Stanford University
Food truck

A La Carte staff Patrick and Johnathan picking up produce donation for distribution. (Photo credit: Allison Bauer)

Farm donates extra produce to soup kitchen during pandemic

Although the farm still sends produce to Lakeside Dinning and Stanford Catering on campus, its main beneficiary is now Loaves & Fishes Family Kitchen – a local nonprofit soup kitchen.

BY Amy Bolan
ClockMay 01, 2020

With classes online, demand for produce from campus dining halls has decreased dramatically during the coronavirus pandemic. Although the farm still sends produce to Lakeside Dining and Stanford Catering on campus, its main beneficiary is now Loaves & Fishes Family Kitchen – a local nonprofit soup kitchen.

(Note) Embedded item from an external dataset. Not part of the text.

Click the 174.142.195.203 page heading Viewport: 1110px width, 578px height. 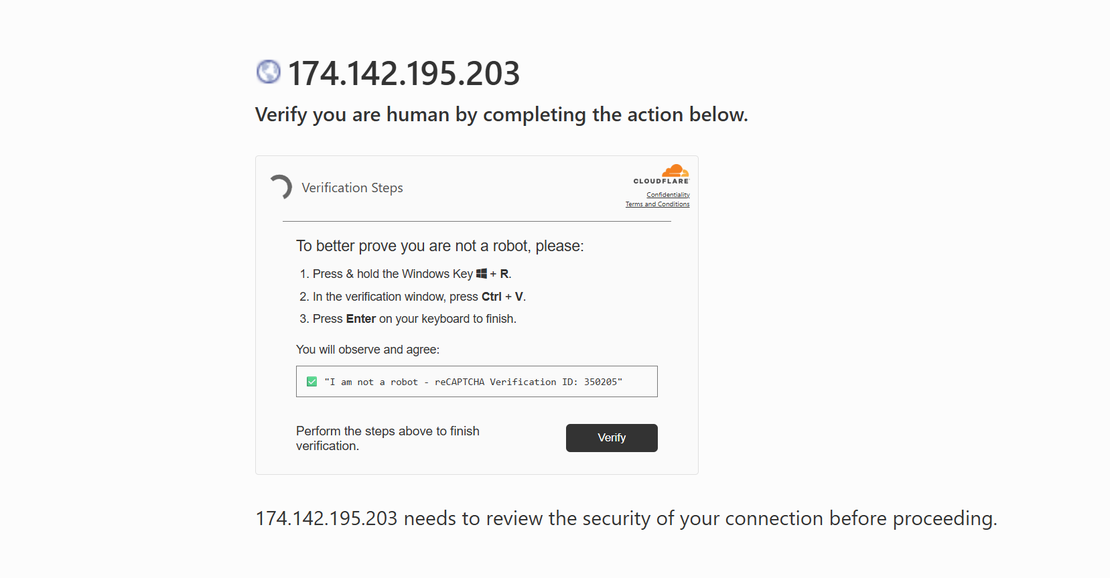point(403,72)
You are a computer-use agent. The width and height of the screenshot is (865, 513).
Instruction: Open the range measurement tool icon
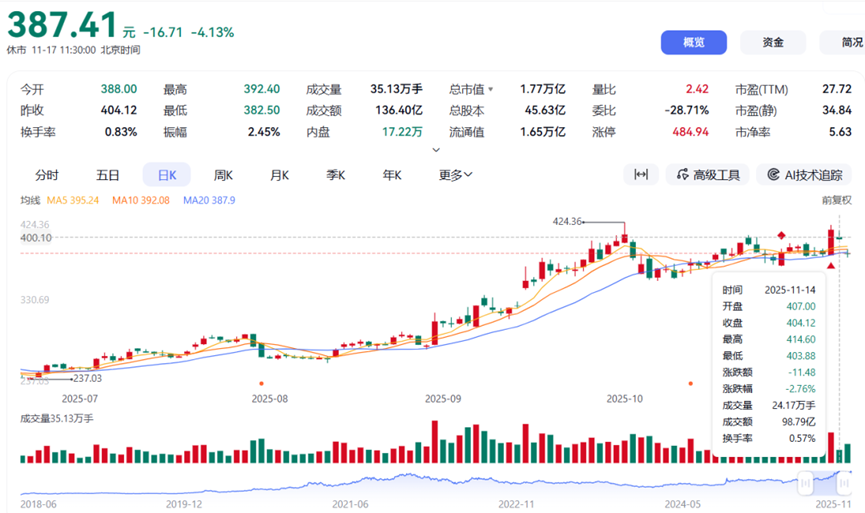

Will and Allison at the farm
Farmers Allison Bauer, left, and Will Chen with the produce boxes for donation. (Photo credit: Allison Bauer)

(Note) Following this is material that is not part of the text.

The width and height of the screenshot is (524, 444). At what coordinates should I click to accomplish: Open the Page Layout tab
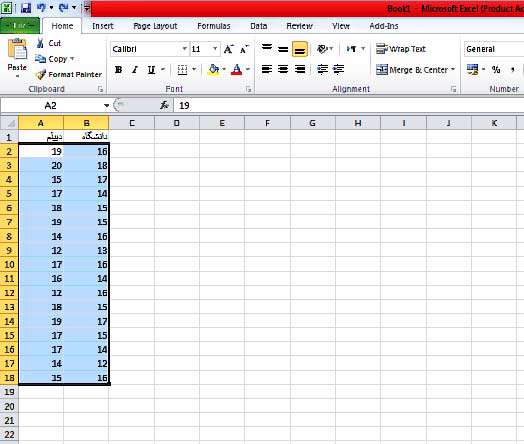pyautogui.click(x=155, y=26)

In February 2019, Earth Systems and farm alumna Maddy Belin, BS '18, MS'19, created a program to donate the farm’s excess produce to establishments thatserve food to those in need. During the pandemic, that program has grown more than its founder could have anticipated. 

Since April 1, the farm has donated 50 to 70 pounds of produce every week, including baby arugula, Hakurei turnips, French breakfast radishes, baby mustard greens, and beets. After being boxed by a Stanford farmer, it gets picked up by an A La Carte delivery truck – the mobile food recovery program of Loaves & Fishes Family kitchen – and then distributed as to-go meals to low-income families and disadvantaged individuals. The latest produce was delivered to WeHope, a homeless services organization in East Palo Alto.

According to David Hott, director of operations at Loaves & Fishes Family Kitchen, the farm’s increased produce donations could not have come at a better time.

Requests for our assistance have tripled in the last month and moving to ‘to-go’ distributions from communal meals has spiked our expenses considerably – not just for food, but materials, sanitizing products, and disposable kitchenware,” Hott said.

From classroom to reality

The start of the food donation program traces back to Belin’s undergraduate curriculum – she designed it from scratch during the 2019 Ecological Farm Systems class (EARTHSYS 182A),  a projects-based course taught by farm director Patrick Archie.

Her inspiration for the project came from experience helping campus dining halls and kitchens to reduce food waste, as well as working with the Office of Sustainability to coordinate donations of concession food after sports events. Combining these two concepts at the farm was a no brainer: She wanted to incorporate food waste reduction into the very core of the farm’s operations and push students to think about how they can give back to their community.

In order to harvest extra produce from the fields, Belin coordinated a volunteer opportunity on Wednesday mornings in addition to its Tuesday and Thursday harvesting days. Since she graduated, the student-run farming club, Stanford Roots, has taken over the program. Now that the farm is closed to the public due to the pandemic, Stanford farmers Will Chen and Allison Bauer are keeping it running.

“I think the best part is that is not’s mine, it’s all of ours,” Belin reflected.